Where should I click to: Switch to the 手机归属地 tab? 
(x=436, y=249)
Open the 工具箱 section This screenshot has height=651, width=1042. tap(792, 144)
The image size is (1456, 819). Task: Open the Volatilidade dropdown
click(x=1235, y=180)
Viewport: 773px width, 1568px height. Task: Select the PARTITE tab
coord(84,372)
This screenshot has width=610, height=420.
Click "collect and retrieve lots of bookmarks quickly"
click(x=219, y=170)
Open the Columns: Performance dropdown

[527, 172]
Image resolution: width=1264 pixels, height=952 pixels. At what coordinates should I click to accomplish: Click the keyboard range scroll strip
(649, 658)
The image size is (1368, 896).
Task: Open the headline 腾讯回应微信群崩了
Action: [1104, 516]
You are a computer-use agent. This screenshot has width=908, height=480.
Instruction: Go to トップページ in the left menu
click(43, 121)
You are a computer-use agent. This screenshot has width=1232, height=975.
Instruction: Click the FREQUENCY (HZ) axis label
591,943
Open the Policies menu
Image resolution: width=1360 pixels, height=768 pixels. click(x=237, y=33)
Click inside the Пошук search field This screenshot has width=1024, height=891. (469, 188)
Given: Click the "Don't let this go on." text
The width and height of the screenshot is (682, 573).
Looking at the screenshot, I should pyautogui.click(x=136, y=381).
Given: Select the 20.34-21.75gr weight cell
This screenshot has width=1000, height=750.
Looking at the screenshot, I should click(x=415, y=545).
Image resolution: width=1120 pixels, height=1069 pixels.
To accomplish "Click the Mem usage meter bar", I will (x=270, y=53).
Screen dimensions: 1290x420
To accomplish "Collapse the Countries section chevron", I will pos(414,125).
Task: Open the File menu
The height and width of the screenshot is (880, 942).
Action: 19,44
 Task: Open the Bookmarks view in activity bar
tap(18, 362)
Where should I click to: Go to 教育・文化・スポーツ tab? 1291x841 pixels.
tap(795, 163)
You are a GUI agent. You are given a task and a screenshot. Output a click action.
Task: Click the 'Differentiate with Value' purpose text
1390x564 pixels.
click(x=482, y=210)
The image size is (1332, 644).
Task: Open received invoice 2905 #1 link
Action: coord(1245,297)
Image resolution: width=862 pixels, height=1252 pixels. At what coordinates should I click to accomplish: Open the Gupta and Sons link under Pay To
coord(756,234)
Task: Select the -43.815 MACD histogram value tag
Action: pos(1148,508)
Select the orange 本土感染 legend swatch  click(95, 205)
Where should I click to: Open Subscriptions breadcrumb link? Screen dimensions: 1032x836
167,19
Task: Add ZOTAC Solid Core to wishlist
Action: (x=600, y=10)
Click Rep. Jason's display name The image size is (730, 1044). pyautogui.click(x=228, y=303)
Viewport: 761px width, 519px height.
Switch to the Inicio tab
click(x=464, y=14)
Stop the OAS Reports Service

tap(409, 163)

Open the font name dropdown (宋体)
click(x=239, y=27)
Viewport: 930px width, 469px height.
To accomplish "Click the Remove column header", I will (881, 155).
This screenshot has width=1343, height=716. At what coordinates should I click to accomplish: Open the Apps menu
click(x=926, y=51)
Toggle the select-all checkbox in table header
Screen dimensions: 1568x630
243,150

_Requirement:_
Write out the data above once more, exactly as it reads.

_Task solution:_
Where should I click to: Switch to the 手机归属地 tab? 
(x=436, y=249)
Open the 工具箱 section This screenshot has height=651, width=1042. tap(792, 144)
The image size is (1456, 819). Task: Open the Volatilidade dropdown
click(x=1235, y=180)
Viewport: 773px width, 1568px height. Task: Select the PARTITE tab
coord(84,372)
This screenshot has width=610, height=420.
Click "collect and retrieve lots of bookmarks quickly"
click(x=219, y=170)
Open the Columns: Performance dropdown

[527, 172]
Image resolution: width=1264 pixels, height=952 pixels. At what coordinates should I click to accomplish: Click the keyboard range scroll strip
(649, 658)
The image size is (1368, 896).
Task: Open the headline 腾讯回应微信群崩了
Action: [1104, 516]
You are a computer-use agent. This screenshot has width=908, height=480.
Instruction: Go to トップページ in the left menu
click(43, 121)
You are a computer-use agent. This screenshot has width=1232, height=975.
Instruction: Click the FREQUENCY (HZ) axis label
591,943
Open the Policies menu
Image resolution: width=1360 pixels, height=768 pixels. click(x=237, y=33)
Click inside the Пошук search field This screenshot has width=1024, height=891. (469, 188)
Given: Click the "Don't let this go on." text
The width and height of the screenshot is (682, 573).
Looking at the screenshot, I should pyautogui.click(x=136, y=381).
Given: Select the 20.34-21.75gr weight cell
This screenshot has width=1000, height=750.
Looking at the screenshot, I should click(x=415, y=545).
Image resolution: width=1120 pixels, height=1069 pixels.
To accomplish "Click the Mem usage meter bar", I will (x=270, y=53).
Screen dimensions: 1290x420
To accomplish "Collapse the Countries section chevron", I will pos(414,125).
Task: Open the File menu
The height and width of the screenshot is (880, 942).
Action: 19,44
 Task: Open the Bookmarks view in activity bar
tap(18, 362)
Where should I click to: Go to 教育・文化・スポーツ tab? 1291x841 pixels.
tap(795, 163)
You are a GUI agent. You are given a task and a screenshot. Output a click action.
Task: Click the 'Differentiate with Value' purpose text
1390x564 pixels.
click(x=482, y=210)
The image size is (1332, 644).
Task: Open received invoice 2905 #1 link
Action: coord(1245,297)
Image resolution: width=862 pixels, height=1252 pixels. At what coordinates should I click to accomplish: Open the Gupta and Sons link under Pay To
coord(756,234)
Task: Select the -43.815 MACD histogram value tag
Action: pos(1148,508)
Select the orange 本土感染 legend swatch  click(95, 205)
Where should I click to: Open Subscriptions breadcrumb link? Screen dimensions: 1032x836
167,19
Task: Add ZOTAC Solid Core to wishlist
Action: (x=600, y=10)
Click Rep. Jason's display name The image size is (730, 1044). pyautogui.click(x=228, y=303)
Viewport: 761px width, 519px height.
Switch to the Inicio tab
click(x=464, y=14)
Stop the OAS Reports Service

tap(409, 163)

Open the font name dropdown (宋体)
click(x=239, y=27)
Viewport: 930px width, 469px height.
To accomplish "Click the Remove column header", I will (881, 155).
This screenshot has width=1343, height=716. At what coordinates should I click to accomplish: Open the Apps menu
click(x=926, y=51)
Toggle the select-all checkbox in table header
Screen dimensions: 1568x630
243,150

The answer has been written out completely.